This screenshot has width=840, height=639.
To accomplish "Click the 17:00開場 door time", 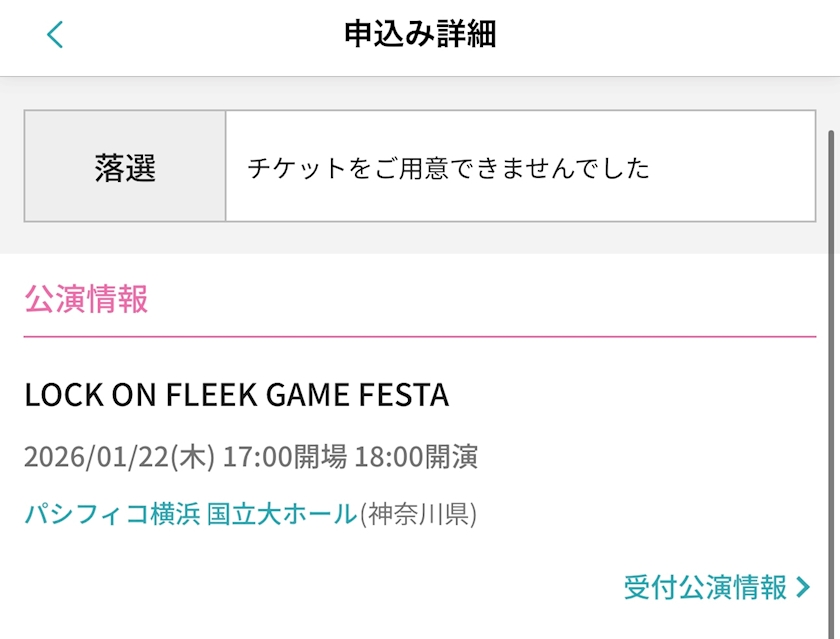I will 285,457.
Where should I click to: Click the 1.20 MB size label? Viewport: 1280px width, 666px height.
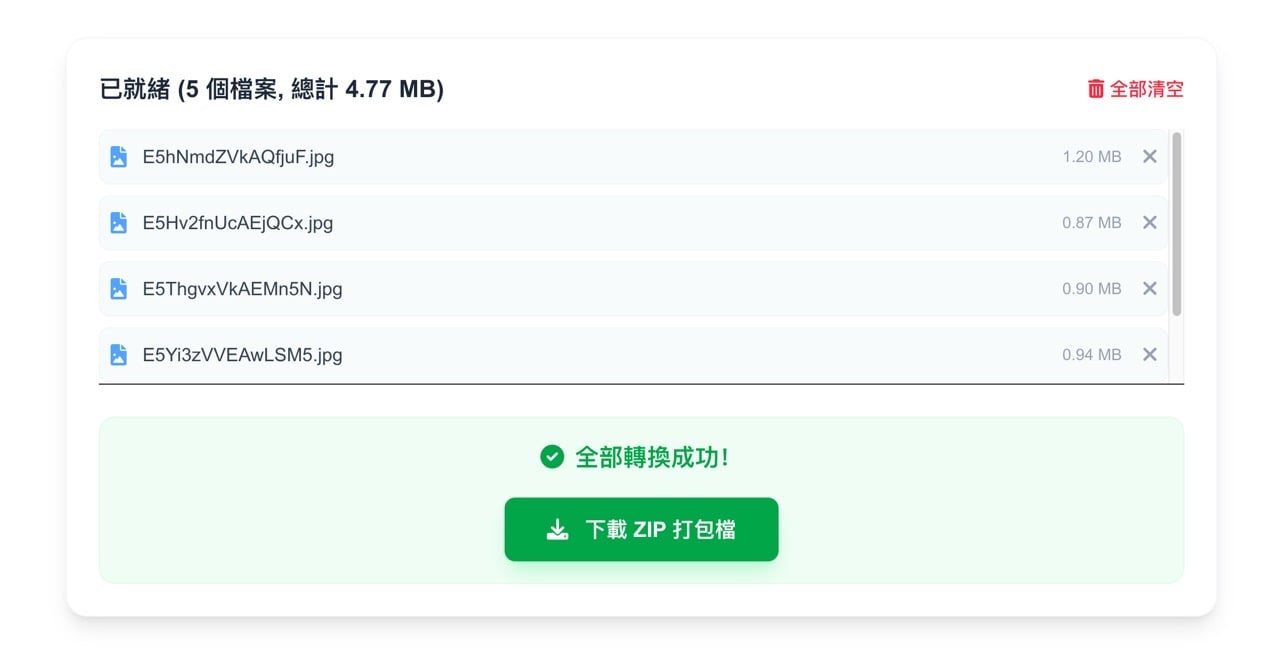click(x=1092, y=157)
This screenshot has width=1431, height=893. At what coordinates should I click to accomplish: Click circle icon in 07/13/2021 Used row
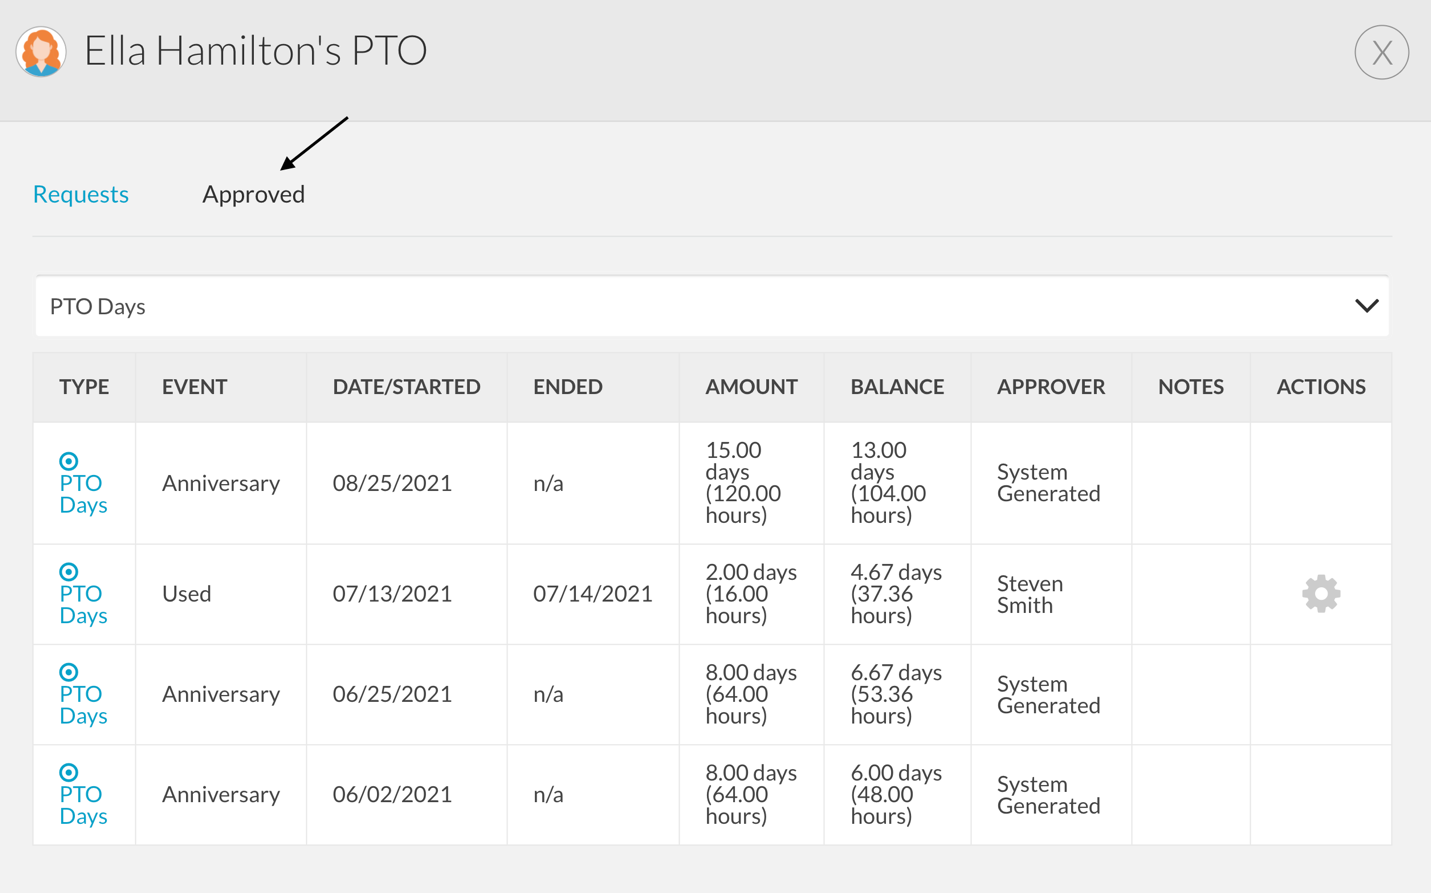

◆ ◆ ◆ ◆ ◆

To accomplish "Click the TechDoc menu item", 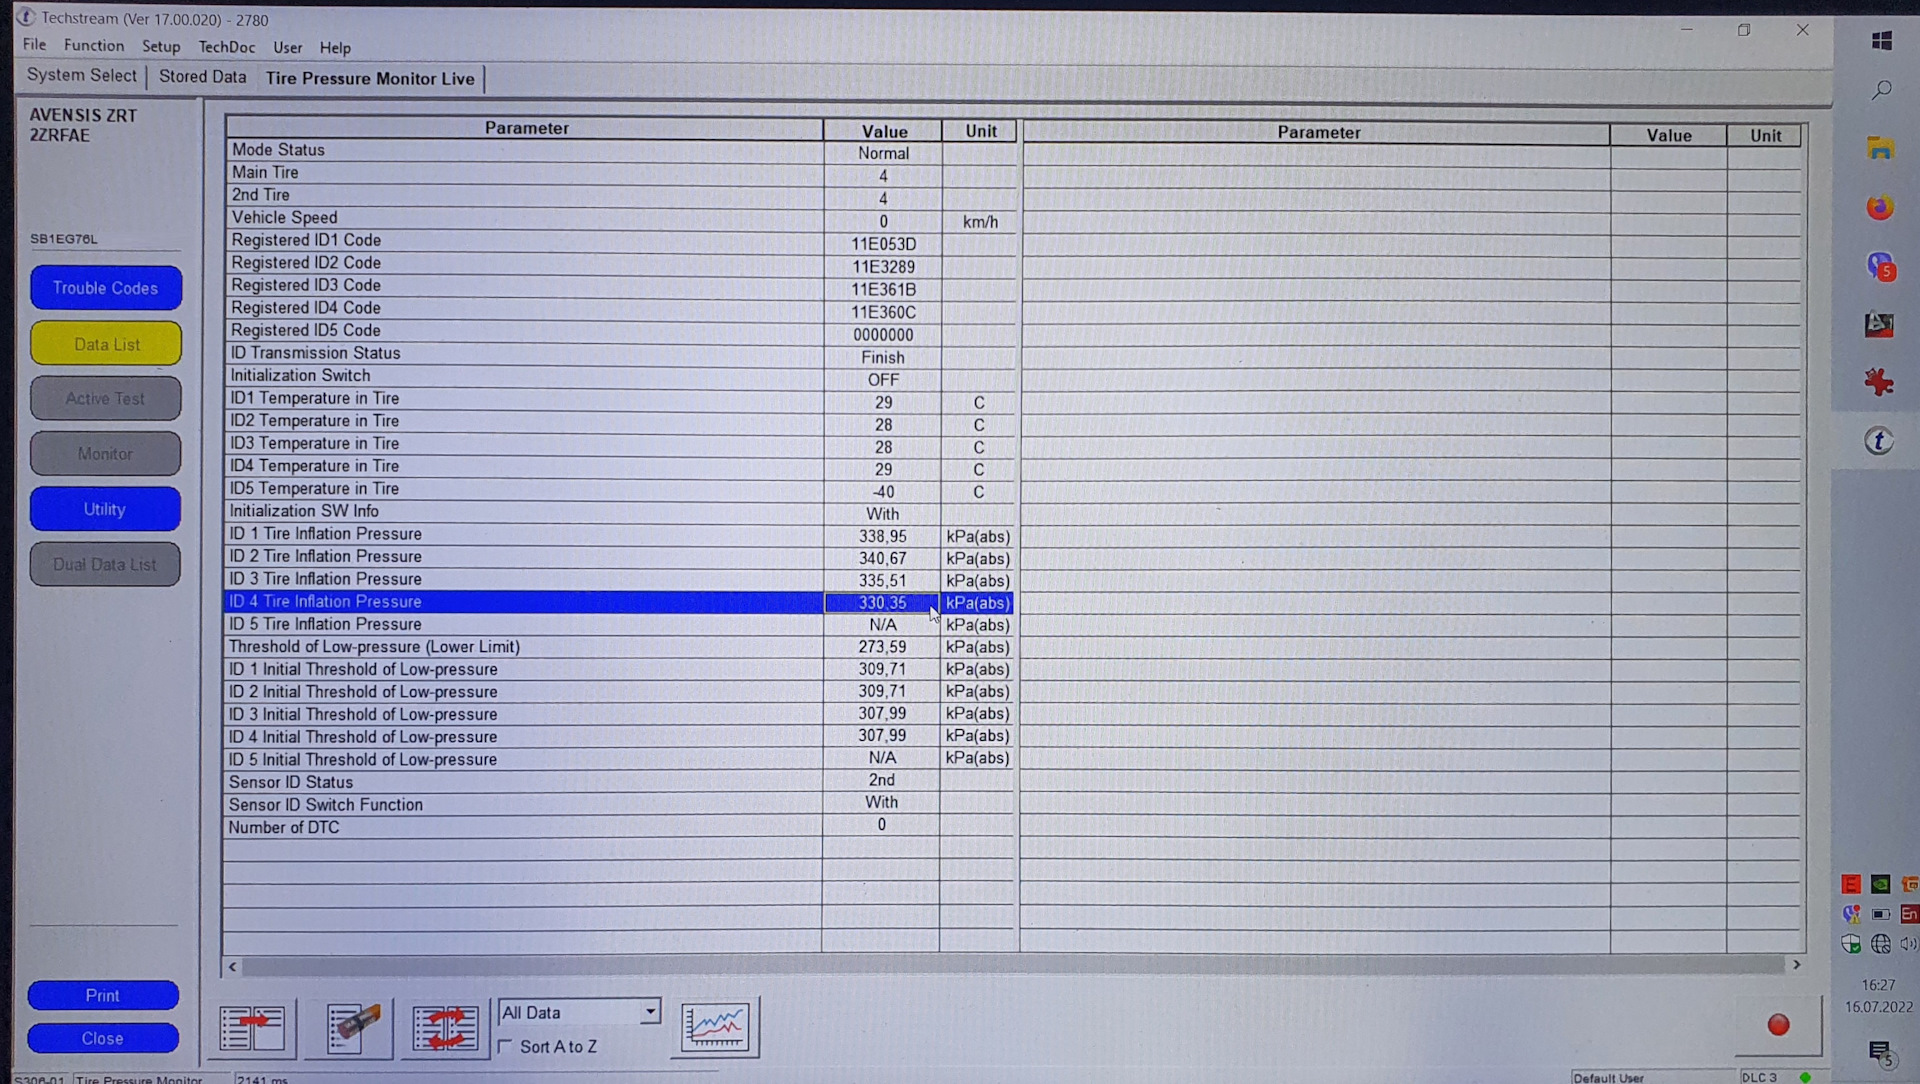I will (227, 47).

◆ ◆ ◆ ◆ ◆

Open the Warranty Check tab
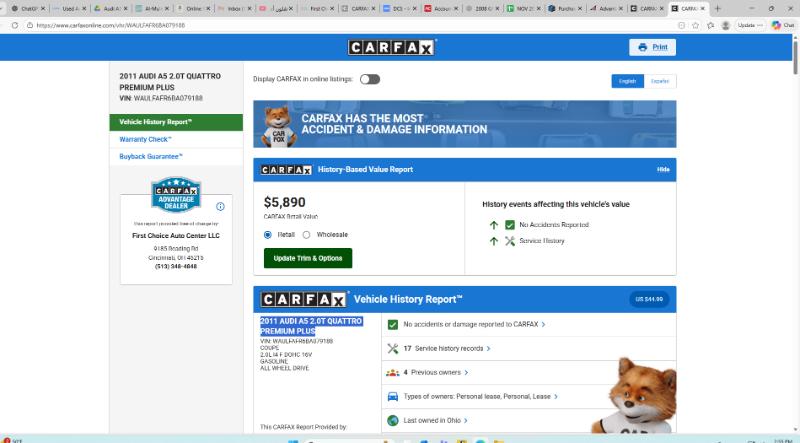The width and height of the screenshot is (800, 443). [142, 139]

◆ ◆ ◆ ◆ ◆

• _Work required_
Every line above with the string "This" in it needs to be copied.

• _Your response_
This screenshot has width=840, height=639.
This screenshot has width=1431, height=893. At what coordinates should I click to accomplish: Click circle icon in 07/13/2021 Used row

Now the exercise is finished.